Personal style affects handling? Shouldn’t it be the other way around – adjust your riding technique to take advantage of handling? It’s just like in relationships - figuring out what makes each bike tick is a big part of the fun.
If you own a bike, learn to ride it in a way that will make it handle well. If you're buying a bike, buy the bike that best meets your riding style.
A person who rides a sport bike with their chest up and their arms locked at the elbows is neither riding his bike properly, nor riding the proper bike.
I like to use an upright straight body position on my street bikes, and a low hanging position on my sport bikes. I buy standard ergonomics for the street and sport ergonomics for the track. If I rode a sport bike on the street with my riding style, the handling would be shit. The reverse is also true.
What kind of roads and conditions? Yes we can thin slice this topic and have best handling bike in each sub-category, but I’m thinking all-arounders. It should not be excellent on smooth roads and awful on rough roads, or vice versa. It should be very good (although may not be the best) on all roads and conditions. That’s the philosophy behind Ducati’s Multistrada – good for all roads! To me the BMW GS boxers are top contenders among the best handling street bikes.
If you ride a mix of street and dirt, a strada or GS will be the best handling bike. If you only ride your bike on the track, the 'strada and the GS will not be the best handling bike.
If you stick to super technical back-roads, a 'tard is probably going to be the best handling bike. If you spend most of your time on Skaggs springs raceway dragging knee, the Motard is going to be a crap handling bike.
Usually, it's best to buy the bike that's a good fit to the kind of riding you prefer to do. If 90% of your riding is on the dirt and 10% is on the road, a dual sport is the best handling choice. It's worth it to suffer with crap road handling because it excells so well in the dirt. Buying a 'strada or a GS would leave you sacrificing a lot of handling for that street improvement.

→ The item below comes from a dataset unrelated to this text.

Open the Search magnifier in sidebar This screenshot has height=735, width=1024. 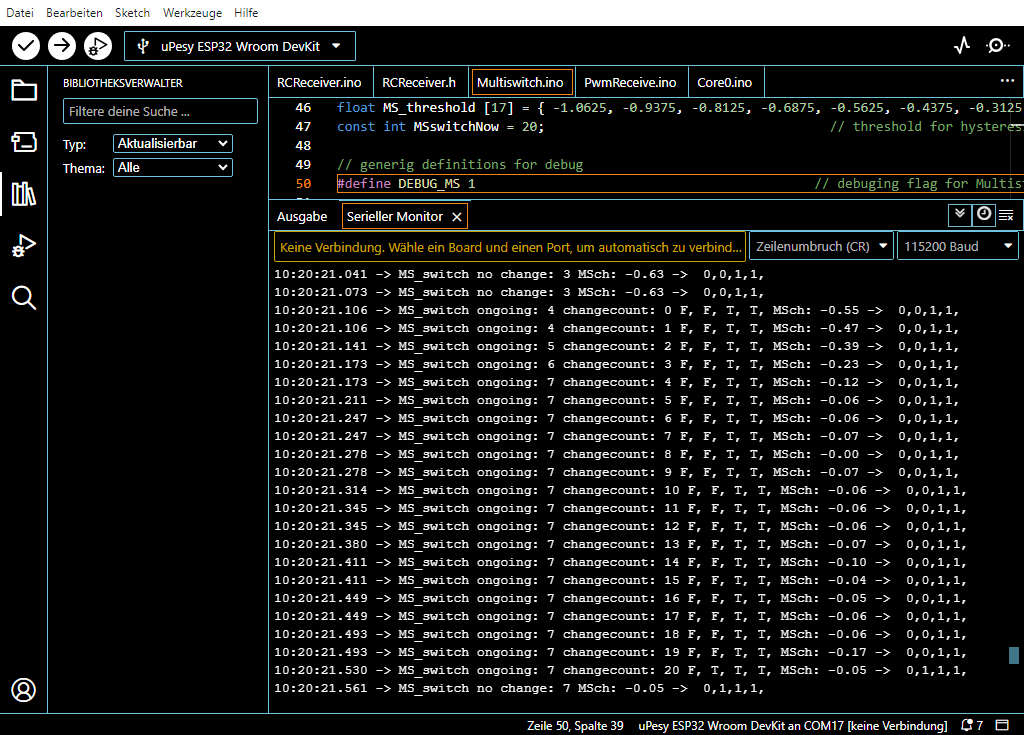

always curious about the part of the handling equation that's NOT suspension related - things like center or gravity, mass centralization, polar moment of inertia, frame/swing arm geometry and stiffness, etc. I’d like to think premium bikes have premium "bone structure”, to take maximum advantage of premium suspension components. Another way of thinking of this – how much of handling comes from good “bone structure”, and how much does good suspension masks not-so-great “bone structure”?
Many thinks the FZ-09 is only a set of good suspension away from being great. Is slapping on a set of premium suspension always a sure-bet fix on handling?
Frame geometry and ergonomics play a huge role in handling. The right tires and suspension are important, but are not the only factors. A Ninja 250 will never handle like a RC390. The geometry, frame design, and ergonomics are not right, and while they can be improved, it wouldn't be practical to fix them.
This is where subjective reviews are so important; they can capture how well the bike works as a whole, rather than as individual pieces. Often, the whole package is far more important than any individual component.
My only issue with bike reviews is that they usually review the bike as delivered. I'd be just as interested in reviews of bikes that have been appropriately modified. E.g. a review on an improperly sprung bike is not really valid to me. Sure lots of people ride their bikes that way, but there really is no excuse for ignoring a $200 fix on a $15000 bike.